A ligação do interior com o exterior promove a interação da personagem com o meio, espécie de “não eu” filosófico que encaminha o leitor pela hermenêutica literária. O porteiro do prédio, o caminhão de lixo e a figura de Laura. O primeiro media o trânsito do apartamento para a rua,enquanto a última, como quem leva e traz uma visão de mundo que contrasta com a melancolia, sob a forma de cerveja, vinho, ou mesmo de um prato de comida. O caminhão do lixo ocupa as ruas, elemento disjuntivo de equilíbrio que apura a sensação de rotina, dando leveza aos dilemas suscitados.

O caráter hipocondríaco de Danny soa incomum. Talvez em função da exagerada informação acerca dos comprimidos. Ao centrar o foco em elementos exógenos, os períodos pequenos e uma sintaxe mais enxuta, talvez tratassem com maior desembaraço o fenômeno da flanêrie.

Vejo um paralelismo curioso que enlaça o garçom, o enfermeiro e o vendedor – o fato de serem considerados lindos pelo narrador. Lembrando que o último é o primeiro, reencontro que mitiga a lassidão central que faz da melancolia fio condutor da narrativa. Ninguém aprende a morrer com os gatos. Se têm, de fato, nove vidas, e a identificação é parte do elemento narcísico do texto, imagino que Danny não pensa em morrer, não deseja a morte, não pensa em pular da janela do prédio.

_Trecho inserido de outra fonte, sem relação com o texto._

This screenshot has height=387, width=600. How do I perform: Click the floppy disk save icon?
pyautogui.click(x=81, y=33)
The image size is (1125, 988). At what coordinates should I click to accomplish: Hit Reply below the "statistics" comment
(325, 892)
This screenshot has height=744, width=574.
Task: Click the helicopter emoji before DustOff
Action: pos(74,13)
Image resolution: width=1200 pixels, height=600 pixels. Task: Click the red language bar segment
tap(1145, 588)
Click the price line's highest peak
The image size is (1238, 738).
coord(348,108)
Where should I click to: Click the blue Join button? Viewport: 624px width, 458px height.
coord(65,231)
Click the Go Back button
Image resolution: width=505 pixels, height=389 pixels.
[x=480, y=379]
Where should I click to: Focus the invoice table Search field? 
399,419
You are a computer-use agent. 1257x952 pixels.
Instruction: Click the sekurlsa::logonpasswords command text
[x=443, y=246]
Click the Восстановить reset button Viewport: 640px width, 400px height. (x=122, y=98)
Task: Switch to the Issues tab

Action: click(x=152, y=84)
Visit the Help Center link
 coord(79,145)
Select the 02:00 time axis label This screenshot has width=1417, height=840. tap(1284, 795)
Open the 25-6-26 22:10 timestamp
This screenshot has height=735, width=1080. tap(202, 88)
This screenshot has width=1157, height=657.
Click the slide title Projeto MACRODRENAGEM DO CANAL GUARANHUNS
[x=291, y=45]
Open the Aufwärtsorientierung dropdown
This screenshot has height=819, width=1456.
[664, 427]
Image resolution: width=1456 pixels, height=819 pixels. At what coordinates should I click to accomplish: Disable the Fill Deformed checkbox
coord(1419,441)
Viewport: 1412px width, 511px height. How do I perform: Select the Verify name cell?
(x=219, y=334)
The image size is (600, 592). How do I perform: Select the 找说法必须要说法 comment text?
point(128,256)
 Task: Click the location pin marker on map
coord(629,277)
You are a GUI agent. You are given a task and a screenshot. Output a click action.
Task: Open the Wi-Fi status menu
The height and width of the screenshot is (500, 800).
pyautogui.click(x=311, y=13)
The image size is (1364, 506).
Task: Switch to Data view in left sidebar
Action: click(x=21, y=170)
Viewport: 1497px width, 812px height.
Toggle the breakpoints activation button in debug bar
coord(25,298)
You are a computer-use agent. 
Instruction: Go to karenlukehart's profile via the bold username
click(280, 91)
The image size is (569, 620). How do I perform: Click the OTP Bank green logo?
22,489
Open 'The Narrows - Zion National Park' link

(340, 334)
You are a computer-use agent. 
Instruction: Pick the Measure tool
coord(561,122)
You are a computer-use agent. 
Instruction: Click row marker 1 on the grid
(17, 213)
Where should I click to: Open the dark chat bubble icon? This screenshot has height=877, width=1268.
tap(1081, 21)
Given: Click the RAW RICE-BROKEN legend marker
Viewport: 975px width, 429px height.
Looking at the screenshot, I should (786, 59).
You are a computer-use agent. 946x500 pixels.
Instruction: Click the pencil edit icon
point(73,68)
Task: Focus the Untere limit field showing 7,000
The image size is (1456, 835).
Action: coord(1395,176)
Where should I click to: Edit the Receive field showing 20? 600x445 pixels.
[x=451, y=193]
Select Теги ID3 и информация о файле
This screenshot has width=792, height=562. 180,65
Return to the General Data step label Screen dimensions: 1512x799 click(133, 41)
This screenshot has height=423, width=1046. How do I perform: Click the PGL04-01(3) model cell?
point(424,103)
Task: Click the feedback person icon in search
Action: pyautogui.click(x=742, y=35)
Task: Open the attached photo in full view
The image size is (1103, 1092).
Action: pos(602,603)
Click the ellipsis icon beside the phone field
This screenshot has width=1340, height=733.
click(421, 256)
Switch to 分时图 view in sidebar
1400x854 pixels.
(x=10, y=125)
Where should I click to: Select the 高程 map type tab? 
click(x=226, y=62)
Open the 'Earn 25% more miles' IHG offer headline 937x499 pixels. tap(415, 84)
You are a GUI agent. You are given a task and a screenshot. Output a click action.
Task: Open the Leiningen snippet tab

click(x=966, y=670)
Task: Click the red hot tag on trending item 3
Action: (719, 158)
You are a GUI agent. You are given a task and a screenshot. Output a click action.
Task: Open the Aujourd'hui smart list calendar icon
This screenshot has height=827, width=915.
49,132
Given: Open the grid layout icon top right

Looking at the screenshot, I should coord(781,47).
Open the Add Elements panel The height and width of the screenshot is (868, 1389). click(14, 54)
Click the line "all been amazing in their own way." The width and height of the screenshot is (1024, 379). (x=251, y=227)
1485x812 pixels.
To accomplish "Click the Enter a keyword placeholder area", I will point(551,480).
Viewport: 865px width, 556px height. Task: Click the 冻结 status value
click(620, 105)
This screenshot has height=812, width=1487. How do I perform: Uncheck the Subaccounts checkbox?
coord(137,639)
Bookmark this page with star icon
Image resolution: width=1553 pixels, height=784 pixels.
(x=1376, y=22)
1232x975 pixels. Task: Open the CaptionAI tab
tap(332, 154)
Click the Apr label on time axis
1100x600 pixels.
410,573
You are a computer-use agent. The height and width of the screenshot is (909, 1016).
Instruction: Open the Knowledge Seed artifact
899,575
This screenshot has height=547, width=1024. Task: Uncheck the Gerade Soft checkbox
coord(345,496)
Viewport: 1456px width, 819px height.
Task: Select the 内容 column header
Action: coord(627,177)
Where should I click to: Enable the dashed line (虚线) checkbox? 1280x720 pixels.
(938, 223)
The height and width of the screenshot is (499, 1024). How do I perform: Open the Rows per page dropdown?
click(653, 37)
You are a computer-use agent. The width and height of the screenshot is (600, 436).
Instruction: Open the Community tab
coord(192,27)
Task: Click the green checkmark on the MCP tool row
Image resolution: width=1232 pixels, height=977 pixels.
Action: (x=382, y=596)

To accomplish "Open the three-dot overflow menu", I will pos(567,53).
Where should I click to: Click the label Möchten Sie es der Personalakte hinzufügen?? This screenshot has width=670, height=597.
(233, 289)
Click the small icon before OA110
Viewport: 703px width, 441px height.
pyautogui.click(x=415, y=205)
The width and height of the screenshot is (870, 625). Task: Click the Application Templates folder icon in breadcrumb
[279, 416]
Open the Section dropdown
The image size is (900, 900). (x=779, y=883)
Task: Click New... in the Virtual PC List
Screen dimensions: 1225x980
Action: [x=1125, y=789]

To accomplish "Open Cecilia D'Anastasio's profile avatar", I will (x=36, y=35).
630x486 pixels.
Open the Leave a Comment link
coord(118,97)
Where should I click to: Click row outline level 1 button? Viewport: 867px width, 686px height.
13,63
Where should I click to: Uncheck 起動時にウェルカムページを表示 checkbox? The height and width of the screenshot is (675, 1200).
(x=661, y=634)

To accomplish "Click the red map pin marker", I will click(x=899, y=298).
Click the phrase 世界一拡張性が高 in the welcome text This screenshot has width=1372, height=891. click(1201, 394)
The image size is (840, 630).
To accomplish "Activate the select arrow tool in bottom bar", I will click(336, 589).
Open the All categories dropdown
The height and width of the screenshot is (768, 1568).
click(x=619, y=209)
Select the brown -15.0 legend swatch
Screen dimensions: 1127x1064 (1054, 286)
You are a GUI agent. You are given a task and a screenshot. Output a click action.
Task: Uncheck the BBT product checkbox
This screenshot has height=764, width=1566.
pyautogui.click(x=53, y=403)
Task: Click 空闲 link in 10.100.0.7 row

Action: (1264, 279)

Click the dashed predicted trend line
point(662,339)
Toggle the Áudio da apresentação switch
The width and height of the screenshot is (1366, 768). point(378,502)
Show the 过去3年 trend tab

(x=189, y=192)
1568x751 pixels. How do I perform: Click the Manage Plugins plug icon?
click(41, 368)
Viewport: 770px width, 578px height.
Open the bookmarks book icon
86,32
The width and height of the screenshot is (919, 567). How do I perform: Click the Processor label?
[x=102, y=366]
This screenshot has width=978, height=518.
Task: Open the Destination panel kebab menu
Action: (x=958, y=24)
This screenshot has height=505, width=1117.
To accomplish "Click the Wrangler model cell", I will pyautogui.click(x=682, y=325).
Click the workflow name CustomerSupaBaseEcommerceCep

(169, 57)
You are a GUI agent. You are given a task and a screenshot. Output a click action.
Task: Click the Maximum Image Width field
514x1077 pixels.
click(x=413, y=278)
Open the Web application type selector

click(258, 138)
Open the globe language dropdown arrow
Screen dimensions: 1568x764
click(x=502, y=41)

A bola no crânio, que antecede a cicatriz torna-se saliente com a raspagem da cabeça, a caixa craniana tomada pela bola. O corpo como caixa de ressonância. O prédio, caixa dentro da cidade. Dentro do apartamento, a televisão, caixa de notícias; já nela como caixote. Pensamento da morte, o caixão. De olho nos resíduos dos gatos: caixa de areia. A caixa de correios. Laura fazendo compras, pagando ao operador de caixa. A caixa de pinturas de Laura. O som saindo das caixinhas. A caixa dos comprimidos.

Percebo o tom solene que Danny encontra na troca de enfermeiros, como fosse a guarda da rainha da Inglaterra. O sucesso da cirurgia, a companhia de Laura no retorno para casa e os brindes com um bom vinho (mesmo antes do recomendado) selam a cumplicidade entre os dois. Ela, pensando em Betina, a cretina e dissimulada mulher casada que se distraí com as outras, com aquiescência do marido; ele, pensando no vendedor que enche seus olhos de vida. Laura sabe o tamanho do mundo que cabe em uma única garrafa. “Danny” é um texto inconcluso que a autora me apresentou, a título de cumplicidade com o processo em construção.

Esta quarentena não deve estar sendo fácil para ninguém, presos, que nos tornamos, de nós mesmos. Imaginem vocês para os personagens que sequer têm vida própria.

 

REFERÊNCIAS

BENJAMIN, Walter. Charles Baudelaire. Um lírico no auge do capitalismo. São Paulo: Brasiliense, 1989.

GOMES, Álvaro Cardoso; VECHI, Carlos Alberto. A estética romântica. Textos doutrinários comentados. São Paulo: Atlas, 1992.

ROSEN, Charles. poetas românticos, críticos e outros loucos. Campinas, SP: Unicamp; Ateliê, 2004.